New Screening Tool Identifies Chemicals That May Destroy Cancer Stem Cells

Researchers have used a novel screening method to identify chemicals that may selectively kill cancer stem cells, a small subset of cancer cells with the ability to self-renew and maintain a tumor (Gupta PB et al. Cell. 2009;138[4]:645-659). The findings have significant clinical implications for treating many types of cancer.

“Relative to the other cells in a tumor, cancer stem cells are resistant to many kinds of chemotherapy drugs and to radiation treatment; therefore, it is important to find new therapies that specifically target this class of cell,” said first author Piyush Gupta, PhD, of the Massachusetts Institute of Technology (MIT) and the Broad Institute of MIT and Harvard University, Cambridge, Mass.

No screening tool has been available to identify chemicals that specifically kill cancer stem cells because these cells are rare within tumors and relatively unstable in laboratory experiments.

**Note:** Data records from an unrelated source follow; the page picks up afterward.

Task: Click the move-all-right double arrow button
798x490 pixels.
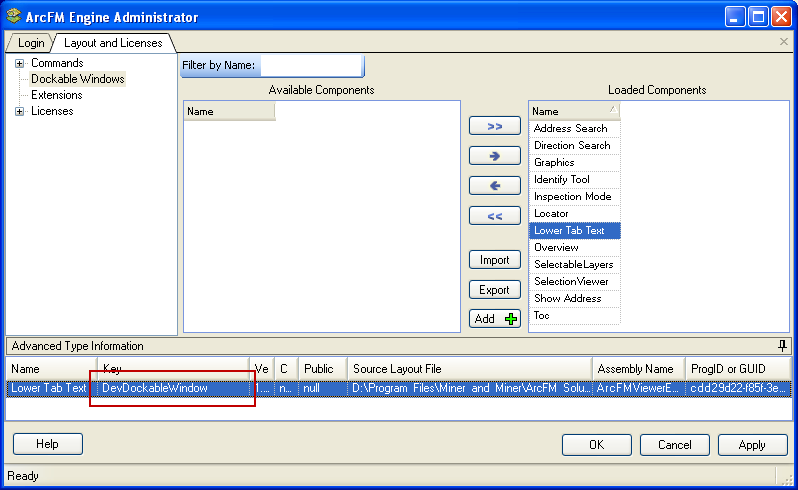Action: pos(495,126)
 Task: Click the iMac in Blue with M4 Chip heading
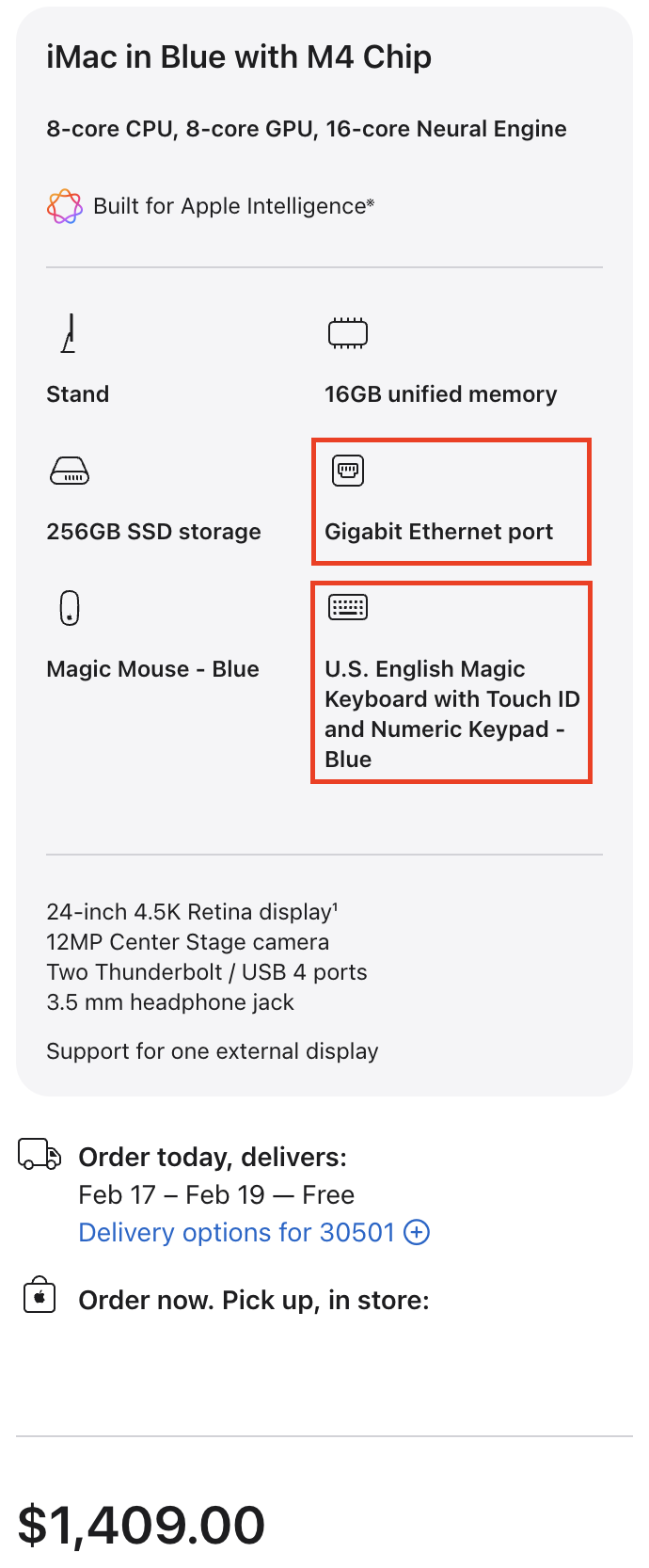(239, 57)
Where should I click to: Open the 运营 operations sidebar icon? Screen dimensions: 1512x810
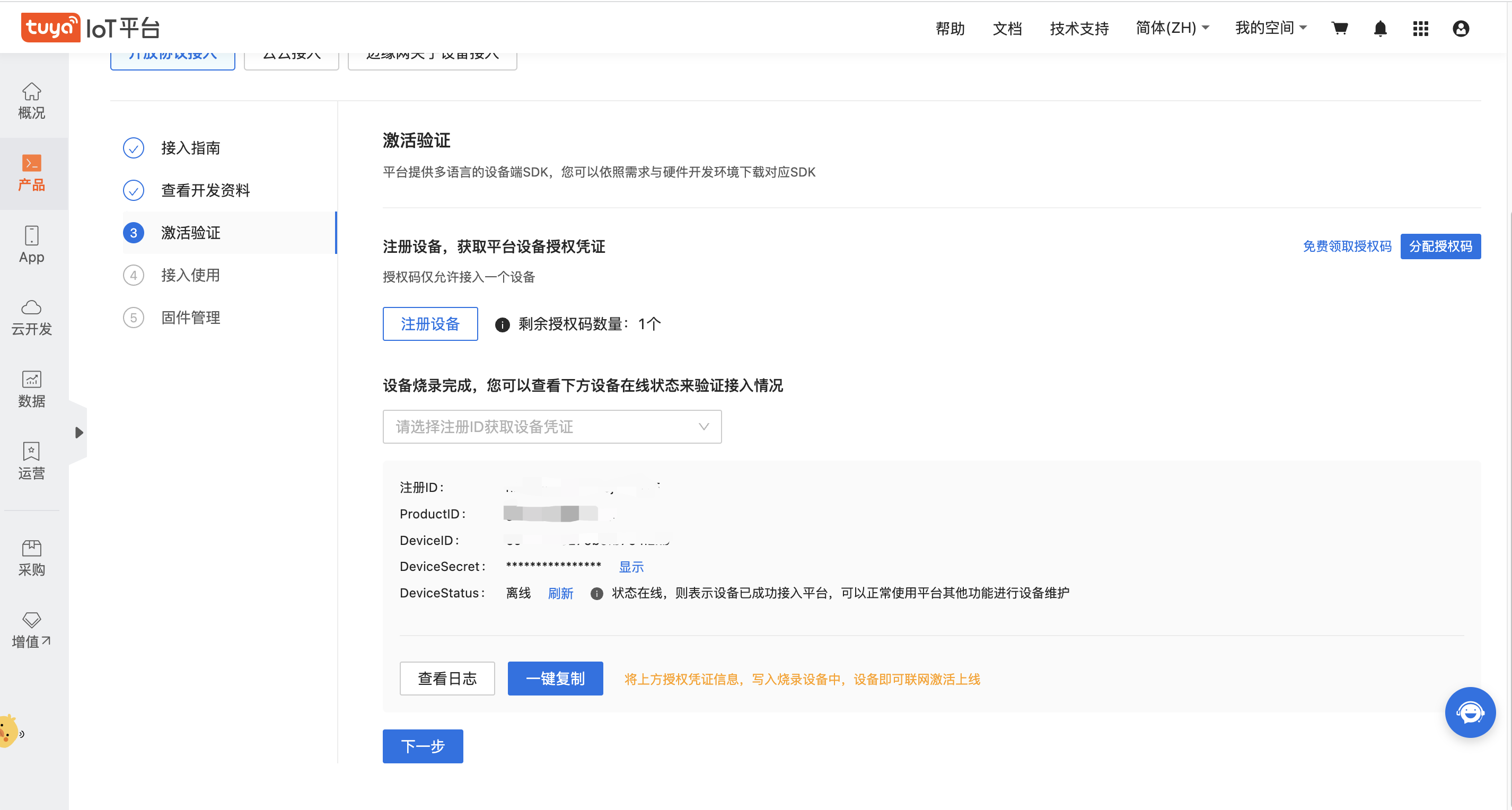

However, Gupta and his colleagues—who include Eric Lander, PhD, and Robert Weinberg, PhD—used genetic manipulations to lock immortalized mammary epithelial cells in a stem cell–like state. This made it possible to create stable cell lines that could be used for screening purposes.

Next, they tested a panel of approximately 16 000 natural and artificial compounds for the ability to kill the stem cell–like cells but not differentiated cancer cells. From this screening, 32 candidates were identified. One compound, the antibacterial salinomycin, decreased the proportion of cancer stem cells by more than 100-fold relative to the chemotherapy drug paclitaxel.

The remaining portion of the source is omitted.